Associations of VEGFA genotypes and haplotypes with psoriasis

Genotype frequencies at all loci were in Hardy-Weinberg equilibrium for psoriatic patients and controls (p>0.05). Genotype distribution and allele frequencies of the four VEGFA gene SNPs in psoriatic patients and controls are shown in Table 4. Significant differences were observed in the genotypic and allelic distribution of -1540 C/A, -1512 Ins18, and +405 C/G SNPs between psoriatic patients and controls.
The +405 GG and CG genotypes were significantly more frequent in psoriatic patients than controls (p<0.001). Homozygotes (GG) and heterozygotes (CG) of the +405 C/G SNP increased the risk of developing psoriasis by approximately nine- and seven-fold, respectively (ORs=9.40 and 7.02, respectively, p<0.001 for both; Table 5). The G and C alleles were found to be present at high frequencies in psoriatic patients and controls, respectively (p<0.001; Table 4).
The 18-bp insertion at the -1512 locus was significantly more frequent in psoriatic patients compared to controls (p<0.001). The -1512 Ins18 SNP increased the risk of disease four-fold (OR=4.01, p<0.001; Table 5).
The -1540 CA genotype was significantly more frequent in patients with psoriasis compared to controls (p=0.002). An approximately two-fold increased risk of psoriasis was observed in the heterozygote genotype of -1540 C/A SNP (OR=2.5, p=0.004; Table 5). The A allele frequency was higher in the patient group, whereas the C allele frequency was higher in the control group (p=0.002; Table 4). The genotype and allele distributions of -460 T/C SNP did not significantly differ between patients and controls.

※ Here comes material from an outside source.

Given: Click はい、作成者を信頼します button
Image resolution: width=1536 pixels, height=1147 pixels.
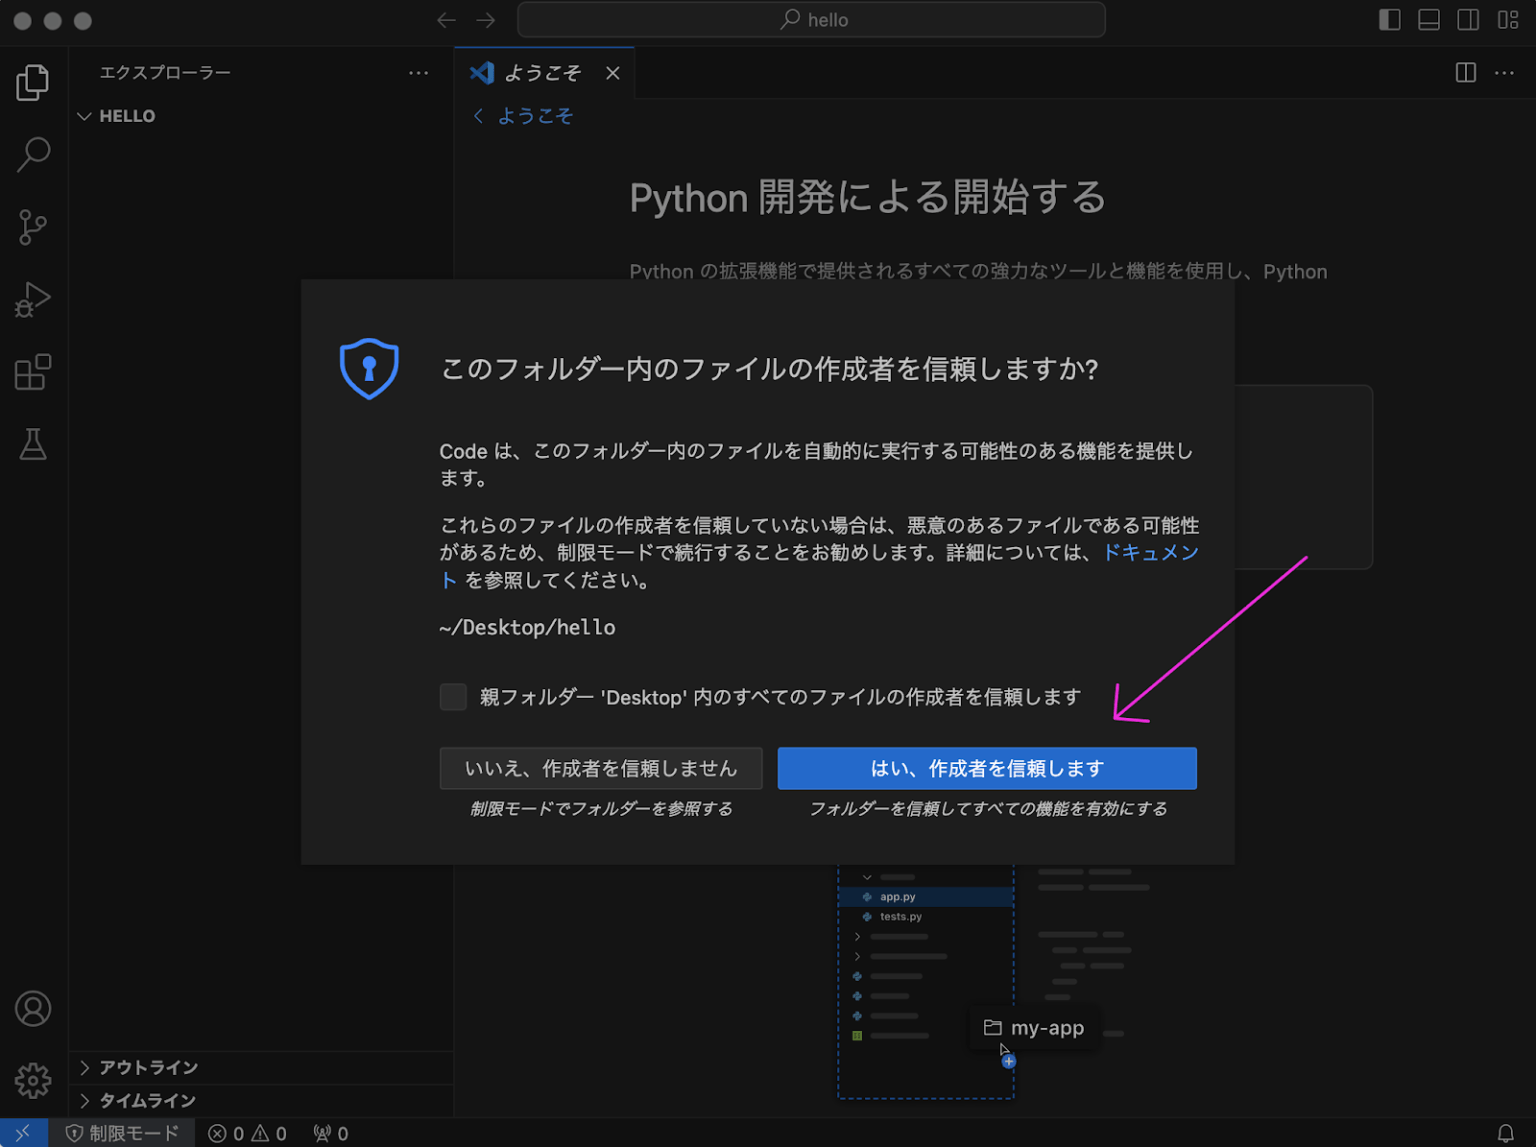Looking at the screenshot, I should (986, 768).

Regarding the four loci, all 16 potential haplotypes (combinations of -1540 C/A, -1512 Ins18, -460 T/C, and +405 C/G) are presented in Table 6. There was a significant difference in haplotype distribution; the C-InsTC haplotype was significantly more frequent in controls (p<0.001) and the C+InsTG, A+InsTC, and A-InsTG haplotypes were significantly more frequent in psoriatic patients (p<0.001, 0.007, and 0.020, respectively). Haplotype analyses also revealed that the frequencies of the G allele at the +405 locus and 18-bp insertion at the -1512 locus, as well as the A allele at the -1540 locus, were significantly higher in psoriatic patients.
Regarding other combinations of the four SNPs, the most common co-occurrences of genotypes in psoriatic patients were as follows: (+405 GG) homozygous+(-1512 +Ins18) (p<0.001); (+405 CG) heterozygous+(-1540 CA) heterozygous+(- 1512 +Ins18) (p=0.013); (+405 CG) heterozygous+(- 1512 +Ins18) (p=0.002); (+405 GG) homozygous+(- 1540 CA) heterozygous (p=0.002); (+405 CG) heterozygous+(-1540 CA) heterozygous (p=0.002). Furthermore, the +405 GG genotype was more common in psoriatic patients with a positive family history (p<0.05; Table 7). The moderate form of psoriasis (PASI=8~12) was more frequent among C+InsTG haplotype carriers compared to other patients (OR=2.53, p=0.016). Although not significant, the C+InsTG haplotype was more frequent in patients with early-onset psoriasis (Type I, 31.4%) compared to those with late-onset psoriasis (Type II, 18.2%) (p=0.091).
Differences in genotype frequencies between responders to each treatment groups are shown in Table 8. The +405 GG genotype was more often observed in patients who were responsive to oral retinoids (100%, p=0.034). When analyzed in relation to all therapies, the +405 GG and CG genotypes were observed more frequently in patients who respond to all therapies (72.5% and 85.3%, respectively, p=0.058) and the C+InsTC haplotype was more frequently observed in patients who did not respond to therapies (31.5%, p=0.052).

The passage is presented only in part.